### TASK PROMPT
Copy the lines below exactly as they appear.
_ _ _ _
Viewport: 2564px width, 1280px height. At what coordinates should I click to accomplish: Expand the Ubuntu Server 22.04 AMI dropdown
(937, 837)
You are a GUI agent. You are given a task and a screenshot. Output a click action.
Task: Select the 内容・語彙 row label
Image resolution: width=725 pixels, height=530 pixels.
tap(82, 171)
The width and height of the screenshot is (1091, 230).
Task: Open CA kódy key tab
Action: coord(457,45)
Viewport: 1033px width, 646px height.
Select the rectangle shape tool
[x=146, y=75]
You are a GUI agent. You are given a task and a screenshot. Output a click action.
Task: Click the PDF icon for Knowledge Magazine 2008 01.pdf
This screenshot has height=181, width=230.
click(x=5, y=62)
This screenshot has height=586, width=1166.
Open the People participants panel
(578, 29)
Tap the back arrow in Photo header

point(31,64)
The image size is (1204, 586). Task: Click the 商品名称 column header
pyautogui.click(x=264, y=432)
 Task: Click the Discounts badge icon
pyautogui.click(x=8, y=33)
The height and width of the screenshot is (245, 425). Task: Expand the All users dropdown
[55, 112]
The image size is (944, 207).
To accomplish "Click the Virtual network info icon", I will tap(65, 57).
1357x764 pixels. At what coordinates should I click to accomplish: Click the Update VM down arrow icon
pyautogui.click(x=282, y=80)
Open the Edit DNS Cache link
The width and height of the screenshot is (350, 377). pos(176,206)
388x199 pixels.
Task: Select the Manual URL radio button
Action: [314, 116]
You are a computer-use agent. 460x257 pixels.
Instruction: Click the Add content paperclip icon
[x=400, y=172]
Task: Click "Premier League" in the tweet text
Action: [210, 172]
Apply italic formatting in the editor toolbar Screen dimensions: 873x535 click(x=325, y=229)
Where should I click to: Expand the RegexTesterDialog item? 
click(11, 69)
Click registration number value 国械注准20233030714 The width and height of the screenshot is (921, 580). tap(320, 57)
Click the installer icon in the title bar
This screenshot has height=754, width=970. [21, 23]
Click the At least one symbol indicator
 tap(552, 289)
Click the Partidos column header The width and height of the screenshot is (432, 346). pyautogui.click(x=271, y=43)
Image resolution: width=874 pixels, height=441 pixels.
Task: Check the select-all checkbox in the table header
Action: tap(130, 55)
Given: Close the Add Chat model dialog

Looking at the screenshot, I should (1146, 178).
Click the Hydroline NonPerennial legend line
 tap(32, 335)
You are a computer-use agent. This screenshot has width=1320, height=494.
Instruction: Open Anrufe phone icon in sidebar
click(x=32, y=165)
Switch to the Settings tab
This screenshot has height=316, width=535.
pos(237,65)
_ _ _ _
### THE RESPONSE
Viewport: 2564px width, 1280px height. At what coordinates should I click to accomplish: Expand the Ubuntu Server 22.04 AMI dropdown
(937, 837)
You are a GUI agent. You are given a task and a screenshot. Output a click action.
Task: Select the 内容・語彙 row label
Image resolution: width=725 pixels, height=530 pixels.
tap(82, 171)
The width and height of the screenshot is (1091, 230).
Task: Open CA kódy key tab
Action: coord(457,45)
Viewport: 1033px width, 646px height.
Select the rectangle shape tool
[x=146, y=75]
You are a GUI agent. You are given a task and a screenshot. Output a click action.
Task: Click the PDF icon for Knowledge Magazine 2008 01.pdf
This screenshot has height=181, width=230.
click(x=5, y=62)
This screenshot has height=586, width=1166.
Open the People participants panel
(578, 29)
Tap the back arrow in Photo header

point(31,64)
The image size is (1204, 586). Task: Click the 商品名称 column header
pyautogui.click(x=264, y=432)
 Task: Click the Discounts badge icon
pyautogui.click(x=8, y=33)
The height and width of the screenshot is (245, 425). Task: Expand the All users dropdown
[55, 112]
The image size is (944, 207).
To accomplish "Click the Virtual network info icon", I will tap(65, 57).
1357x764 pixels. At what coordinates should I click to accomplish: Click the Update VM down arrow icon
pyautogui.click(x=282, y=80)
Open the Edit DNS Cache link
The width and height of the screenshot is (350, 377). pos(176,206)
388x199 pixels.
Task: Select the Manual URL radio button
Action: [314, 116]
You are a computer-use agent. 460x257 pixels.
Instruction: Click the Add content paperclip icon
[x=400, y=172]
Task: Click "Premier League" in the tweet text
Action: [210, 172]
Apply italic formatting in the editor toolbar Screen dimensions: 873x535 click(x=325, y=229)
Where should I click to: Expand the RegexTesterDialog item? 
click(11, 69)
Click registration number value 国械注准20233030714 The width and height of the screenshot is (921, 580). tap(320, 57)
Click the installer icon in the title bar
This screenshot has height=754, width=970. [21, 23]
Click the At least one symbol indicator
 tap(552, 289)
Click the Partidos column header The width and height of the screenshot is (432, 346). pyautogui.click(x=271, y=43)
Image resolution: width=874 pixels, height=441 pixels.
Task: Check the select-all checkbox in the table header
Action: tap(130, 55)
Given: Close the Add Chat model dialog

Looking at the screenshot, I should (1146, 178).
Click the Hydroline NonPerennial legend line
 tap(32, 335)
You are a computer-use agent. This screenshot has width=1320, height=494.
Instruction: Open Anrufe phone icon in sidebar
click(x=32, y=165)
Switch to the Settings tab
This screenshot has height=316, width=535.
pos(237,65)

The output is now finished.